O pastor alega que coisas triviais no Brasil às vezes são consideradas luxo na Venezuela. “Eu vim com meu neto de 12 anos. Ele nunca tinha visto uma maçã na vida. A gente comia banana que plantava no quintal. Uma maçã, uma uva para nós, lá, é luxo.”
Questionado se os venezuelanos sentem discriminação em Londrina, ele conta que os primeiros a chegar enfrentaram dificuldades. As doações enviadas para eles causavam uma certa animosidade com os moradores brasileiros.
Mas hoje, de acordo com o pastor, venezuelanos e brasileiros vivem em harmonia na ocupação. Ele até já integra a associação de moradores do local. “A gente cuida para que não haja diferença entre os moradores. A relação melhorou muito”, alega.

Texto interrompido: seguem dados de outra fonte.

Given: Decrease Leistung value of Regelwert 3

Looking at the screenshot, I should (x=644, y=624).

Rodriguez não pensa em voltar para a Venezuela pois não vê futuro no país. O recente acordo do presidente Nicolás Maduro com a oposição, pelo qual foram convocadas eleições para 2024 e a consequente suspensão do embargo norte-americano ao petróleo venezuelano, não o empolgam.
“Isso é mentira do Maduro. A Venezuela é um país sequestrado, tem uma política sequestrada, instituições sequestradas. O dono de tudo tem um nome. Chama-se Nicolás Maduro. Ele controla o sistema eleitoral. Não vai perder.”

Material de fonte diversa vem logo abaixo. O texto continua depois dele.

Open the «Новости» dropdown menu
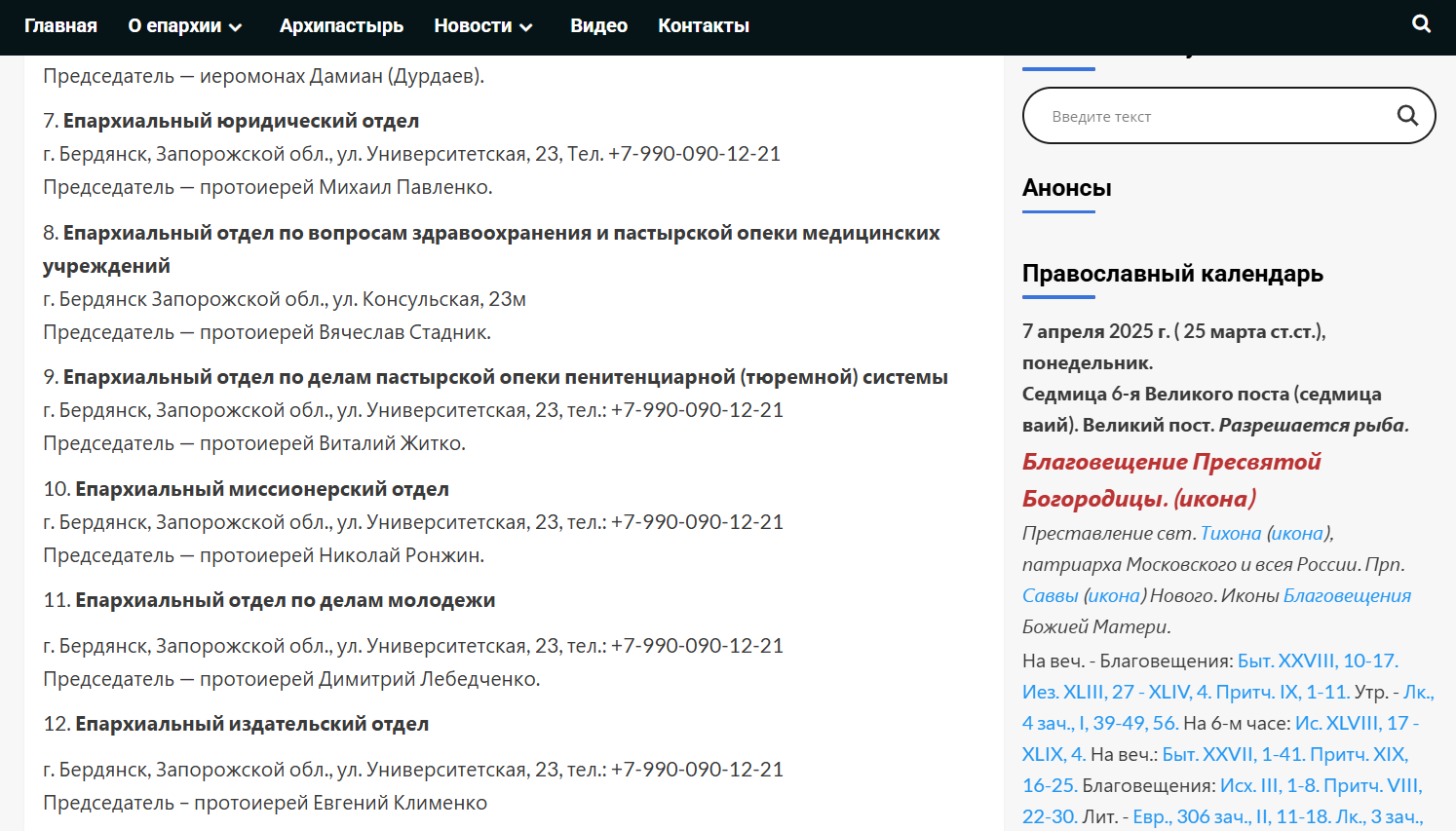 pos(482,26)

Prefeitura atende mais de 700 refugiados por ano
A prefeitura de Londrina não tem o número de refugiados e imigrantes que vivem na cidade. A Rede Lume buscou essa informação com a Polícia Federal, mas ainda não obteve resposta. De acordo com a secretária da Assistente Social, Jaqueline Micali, a pasta atende entre 700 e 800 estrangeiros por ano. “Foram 732 em 2021; 819 em 2022; e 743 de janeiro até setembro de 2023”, conta.
Aos refugiados, são garantidos todos os benefícios sociais ofertados à população brasileira, como o Bolsa Família. “Nós temos um programa de acolhimento onde explicamos os direitos que essas pessoas têm. A primeira coisa que eles se preocupam é com a documentação”, conta. A Prefeitura orienta sobre como obtê-la.
Após quatro ou cinco meses na cidade, de acordo com Micali, as pessoas são referenciadas em um Centro de Referência Especializado de Assistência Social (Creas) ou Centro de Referência da Assistência Social (Cras).
“As crianças já começam a estudar, as famílias já sabem onde fica o posto de saúde”, comenta.
A secretária diz estar atenta para o problema de o mercado de trabalho não aceitar a capacitação do estrangeiro. “Muitos vêm com mão de obra qualificada. Não é começar do zero. É começar a partir da qualificação que eles têm”, declara.
Mas é preciso combinar com os empregadores.